ROCHELLE, Ga. – A doctor is accused of assisting an unlicensed practitioner who allegedly treats cancer patients with a flesh-eating herbal paste that leaves them with horrible disfigurements, including mutilated breasts.
Georgia's board of medical examiners has accused Lois March (search), an ear, nose and throat specialist, of aiding and abetting Dan Raber's (search) practice over the last three years by providing pain medication to patients who had received the treatments. One patient's flesh was eaten so badly from his shoulder that the bone was exposed.
Raber is under investigation and could face a felony charge of practicing medicine without a license. Raber, who has declined interview requests, claims on his Web site to offer a paste made with bloodroot that dissolves cancerous tissue, and when used in conjunction with his enzyme tablets, can eliminate cancer from the body.
The medical board said seven patients had sought treatment from Raber for breast cancer and that March knew or should have known that his use of the paste "mutilated their breasts and caused excruciating pain."

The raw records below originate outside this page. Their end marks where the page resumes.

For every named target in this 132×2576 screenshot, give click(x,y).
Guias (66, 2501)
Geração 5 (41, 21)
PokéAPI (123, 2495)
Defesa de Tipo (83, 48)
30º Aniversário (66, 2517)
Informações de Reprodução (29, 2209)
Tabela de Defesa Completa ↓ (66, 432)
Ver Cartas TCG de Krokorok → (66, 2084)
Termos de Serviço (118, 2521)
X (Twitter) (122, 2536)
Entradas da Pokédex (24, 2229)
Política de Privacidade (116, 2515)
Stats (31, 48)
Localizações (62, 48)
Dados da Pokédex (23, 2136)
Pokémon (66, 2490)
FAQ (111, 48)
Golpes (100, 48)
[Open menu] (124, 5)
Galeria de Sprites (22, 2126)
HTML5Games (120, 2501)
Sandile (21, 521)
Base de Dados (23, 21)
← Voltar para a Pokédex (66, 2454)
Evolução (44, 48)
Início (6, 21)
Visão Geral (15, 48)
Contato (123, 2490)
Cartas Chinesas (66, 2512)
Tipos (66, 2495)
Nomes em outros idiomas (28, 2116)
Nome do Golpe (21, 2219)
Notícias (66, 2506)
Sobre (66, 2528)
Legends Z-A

"All I can tell you is I'm not guilty," March said when reached by telephone at her office. "These are wild accusations that aren't true."
March can respond to the charges, but if her efforts fail she could lose her license to practice medicine in Georgia.
Raber's Web site advises those considering his treatments to arrange for pain management through a licensed physician. "This allows the doctor to help the patient take care of his health the way he, the patient, sees fit! Yet it allows the doctor to stay out of jail," the site says.
The board contends Raber was practicing medicine without a license — which carries a penalty of up to five years in prison and a $1,000 fine. No charges have been filed but prosecutors say they are reviewing the allegations.
Raber claims his paste contains bloodroot, an extract from the root of a flower that grows throughout the eastern United States and Canada. Juice from the bloodroot plant is classified as an escharotic, a substance that can kill human tissue.
Mark Blumenthal, executive director of the American Botanical Council (search), said bloodroot has been used for years by nontraditional healers to treat skin cancers but he acknowledged "the efficacy has been unproven from a scientific point of view."
Raber's Web site includes disclaimers that note that the products lack government approval but he could still run into problems with the FDA, which has the authority to regulate herbal remedies that make claims about treating or curing diseases.